Checklist de implementação

  1. Escolha um caso em que o destino seja realmente um agente autônomo.
  2. Defina habilidade, formatos aceitos, artefato esperado e critério de conclusão.
  3. Publique uma Agent Card mínima, versionada e sem dados internos sensíveis.
  4. Use um SDK compatível com a versão 1.0 e valide os schemas oficiais.
  5. Implemente autenticação e autorização por identidade, tenant e tarefa.
  6. Defina timeout, cancelamento, repetição, idempotência e limites de custo.
  7. Valide Parts, artefatos, URLs e notificações como entradas não confiáveis.
  8. Correlacione mensagens, tarefas e chamadas internas na telemetria.
  9. Teste estados interrompidos, falhas, reentrega, versão incompatível e perda de conexão.
  10. Mantenha revisão humana antes de ações financeiras, irreversíveis ou sensíveis.

Perguntas frequentes

A2A é uma API de inteligência artificial?

A2A é um protocolo de aplicação com operações e estruturas padronizadas.

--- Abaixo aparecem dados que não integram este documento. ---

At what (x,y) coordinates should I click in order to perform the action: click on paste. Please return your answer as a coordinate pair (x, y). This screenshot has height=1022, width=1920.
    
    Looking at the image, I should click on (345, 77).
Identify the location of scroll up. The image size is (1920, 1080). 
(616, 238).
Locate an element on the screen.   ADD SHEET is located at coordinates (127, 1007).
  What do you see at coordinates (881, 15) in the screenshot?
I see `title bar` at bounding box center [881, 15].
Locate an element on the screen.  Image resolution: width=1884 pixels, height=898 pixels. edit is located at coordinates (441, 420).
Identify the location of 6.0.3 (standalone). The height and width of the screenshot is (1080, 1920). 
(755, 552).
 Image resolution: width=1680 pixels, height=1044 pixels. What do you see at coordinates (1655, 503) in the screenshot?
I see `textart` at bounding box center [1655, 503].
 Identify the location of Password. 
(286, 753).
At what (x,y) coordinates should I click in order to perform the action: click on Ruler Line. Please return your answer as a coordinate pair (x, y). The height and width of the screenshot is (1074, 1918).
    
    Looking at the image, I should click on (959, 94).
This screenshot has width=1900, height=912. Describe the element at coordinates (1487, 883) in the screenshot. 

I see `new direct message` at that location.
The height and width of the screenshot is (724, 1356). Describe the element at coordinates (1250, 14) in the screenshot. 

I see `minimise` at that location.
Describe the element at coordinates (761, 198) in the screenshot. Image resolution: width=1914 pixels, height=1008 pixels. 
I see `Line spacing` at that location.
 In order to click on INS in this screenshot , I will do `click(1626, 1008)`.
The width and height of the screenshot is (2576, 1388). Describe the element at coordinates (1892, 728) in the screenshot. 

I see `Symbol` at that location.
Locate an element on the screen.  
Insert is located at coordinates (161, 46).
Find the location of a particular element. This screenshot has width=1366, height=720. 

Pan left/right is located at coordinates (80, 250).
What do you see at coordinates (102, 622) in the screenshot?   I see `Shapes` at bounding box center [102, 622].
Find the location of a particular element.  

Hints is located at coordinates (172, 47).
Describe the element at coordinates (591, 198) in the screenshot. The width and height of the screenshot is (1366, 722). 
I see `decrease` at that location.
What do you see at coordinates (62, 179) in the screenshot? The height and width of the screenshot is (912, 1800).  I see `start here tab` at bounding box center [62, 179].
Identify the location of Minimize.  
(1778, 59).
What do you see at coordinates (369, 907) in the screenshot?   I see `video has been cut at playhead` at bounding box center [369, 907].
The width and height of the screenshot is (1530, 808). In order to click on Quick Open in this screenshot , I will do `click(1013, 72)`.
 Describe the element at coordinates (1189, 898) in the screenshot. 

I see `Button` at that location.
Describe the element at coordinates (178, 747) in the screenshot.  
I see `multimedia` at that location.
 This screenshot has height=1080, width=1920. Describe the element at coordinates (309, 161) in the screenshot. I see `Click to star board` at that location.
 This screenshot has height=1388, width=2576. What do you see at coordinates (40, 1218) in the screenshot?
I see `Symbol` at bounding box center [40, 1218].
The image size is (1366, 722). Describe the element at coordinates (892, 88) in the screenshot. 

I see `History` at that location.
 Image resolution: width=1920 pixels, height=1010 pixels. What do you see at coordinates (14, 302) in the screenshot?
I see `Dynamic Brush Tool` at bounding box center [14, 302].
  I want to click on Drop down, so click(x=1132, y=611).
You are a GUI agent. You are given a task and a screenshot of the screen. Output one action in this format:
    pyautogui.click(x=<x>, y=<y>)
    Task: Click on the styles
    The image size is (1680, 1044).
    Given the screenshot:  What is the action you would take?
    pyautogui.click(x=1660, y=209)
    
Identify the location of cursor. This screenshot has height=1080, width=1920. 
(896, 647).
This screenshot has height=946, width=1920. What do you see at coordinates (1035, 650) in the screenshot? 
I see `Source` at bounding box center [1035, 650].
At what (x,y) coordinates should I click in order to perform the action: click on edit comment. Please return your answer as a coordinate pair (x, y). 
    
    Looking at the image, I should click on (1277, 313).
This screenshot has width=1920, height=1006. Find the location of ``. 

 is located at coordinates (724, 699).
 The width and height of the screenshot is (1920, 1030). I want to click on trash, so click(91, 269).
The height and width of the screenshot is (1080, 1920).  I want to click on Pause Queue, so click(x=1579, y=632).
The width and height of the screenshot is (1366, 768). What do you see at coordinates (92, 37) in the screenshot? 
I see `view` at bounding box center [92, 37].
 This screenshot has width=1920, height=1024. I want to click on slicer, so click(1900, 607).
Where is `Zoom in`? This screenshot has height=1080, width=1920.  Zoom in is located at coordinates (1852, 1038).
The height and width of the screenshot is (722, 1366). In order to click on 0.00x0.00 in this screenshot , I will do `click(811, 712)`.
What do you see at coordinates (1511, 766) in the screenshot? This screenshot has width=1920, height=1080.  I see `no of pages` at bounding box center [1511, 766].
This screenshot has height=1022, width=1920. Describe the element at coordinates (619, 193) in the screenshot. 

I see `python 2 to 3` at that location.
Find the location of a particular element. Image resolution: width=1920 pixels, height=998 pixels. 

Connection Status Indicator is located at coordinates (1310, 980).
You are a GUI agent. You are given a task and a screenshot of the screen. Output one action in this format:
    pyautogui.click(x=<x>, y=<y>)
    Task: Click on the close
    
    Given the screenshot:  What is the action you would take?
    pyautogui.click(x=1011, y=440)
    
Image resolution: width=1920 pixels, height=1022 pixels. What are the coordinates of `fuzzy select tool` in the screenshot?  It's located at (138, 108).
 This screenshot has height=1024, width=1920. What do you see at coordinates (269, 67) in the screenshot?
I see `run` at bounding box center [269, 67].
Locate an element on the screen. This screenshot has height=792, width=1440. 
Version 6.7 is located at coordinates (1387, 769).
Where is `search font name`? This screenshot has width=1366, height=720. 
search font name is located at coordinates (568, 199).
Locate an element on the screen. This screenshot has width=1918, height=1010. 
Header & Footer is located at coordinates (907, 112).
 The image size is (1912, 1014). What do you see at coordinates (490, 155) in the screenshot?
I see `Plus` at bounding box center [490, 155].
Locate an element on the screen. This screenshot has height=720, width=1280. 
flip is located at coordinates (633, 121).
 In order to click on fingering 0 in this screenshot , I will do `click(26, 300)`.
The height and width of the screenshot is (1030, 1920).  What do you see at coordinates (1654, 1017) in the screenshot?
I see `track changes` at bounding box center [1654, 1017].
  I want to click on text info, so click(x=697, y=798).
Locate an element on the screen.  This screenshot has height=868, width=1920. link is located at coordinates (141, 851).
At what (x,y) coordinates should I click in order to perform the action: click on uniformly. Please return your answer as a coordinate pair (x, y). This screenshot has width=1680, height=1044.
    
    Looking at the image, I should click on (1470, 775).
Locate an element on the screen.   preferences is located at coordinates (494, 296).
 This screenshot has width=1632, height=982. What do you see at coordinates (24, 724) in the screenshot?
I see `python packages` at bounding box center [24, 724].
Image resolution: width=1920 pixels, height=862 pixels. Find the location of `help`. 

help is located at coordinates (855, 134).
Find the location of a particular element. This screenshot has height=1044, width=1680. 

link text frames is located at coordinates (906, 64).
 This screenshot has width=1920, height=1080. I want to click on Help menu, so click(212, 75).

Uma implementação oferece endpoints, mas o padrão vai além de uma API específica porque define descoberta, tarefas, mensagens, artefatos, versões e diferentes vínculos.

A2A substitui o MCP?

Não. MCP conecta agentes a ferramentas e fontes de dados. A2A conecta agentes independentes para colaboração.

Um agente remoto chamado por A2A pode usar vários servidores MCP internamente.

Os agentes precisam usar o mesmo modelo?

Não. O agente pode usar outro modelo, framework, linguagem ou arquitetura.

A interoperabilidade depende do contrato A2A exposto, não da implementação interna.

A2A garante que outro agente é confiável?

Não. Agent Cards assinadas ajudam a verificar origem e integridade, e autenticação identifica participantes.

A organização ainda deve autorizar ações, validar resultados, limitar dados e avaliar o fornecedor.

É obrigatório usar streaming?

Não. O agente declara essa capacidade. O cliente pode usar resposta direta, consultar uma tarefa, acompanhar por SSE ou receber notificações, conforme duração e infraestrutura.

A2A serve apenas para grandes empresas?

Não, mas o benefício cresce quando há fronteiras entre agentes e integrações que precisam ser reutilizadas.

Em um projeto pequeno com um único agente e poucas ferramentas, uma API simples ou MCP provavelmente é suficiente.

Conclusão

O protocolo A2A oferece uma base comum para agentes descobrirem capacidades, trocarem mensagens, acompanharem tarefas e entregarem artefatos sem compartilhar sua implementação interna.

A versão 1.0 tornou esse contrato mais estável e adequado a ambientes empresariais.

Seu valor aparece quando existem agentes realmente independentes e uma colaboração longa ou complexa.

Comece pequeno, combine A2A com MCP onde cada um faz sentido e trate segurança, governança e observabilidade como partes do produto.

O protocolo organiza a conversa; a arquitetura continua responsável pelo que os agentes podem fazer.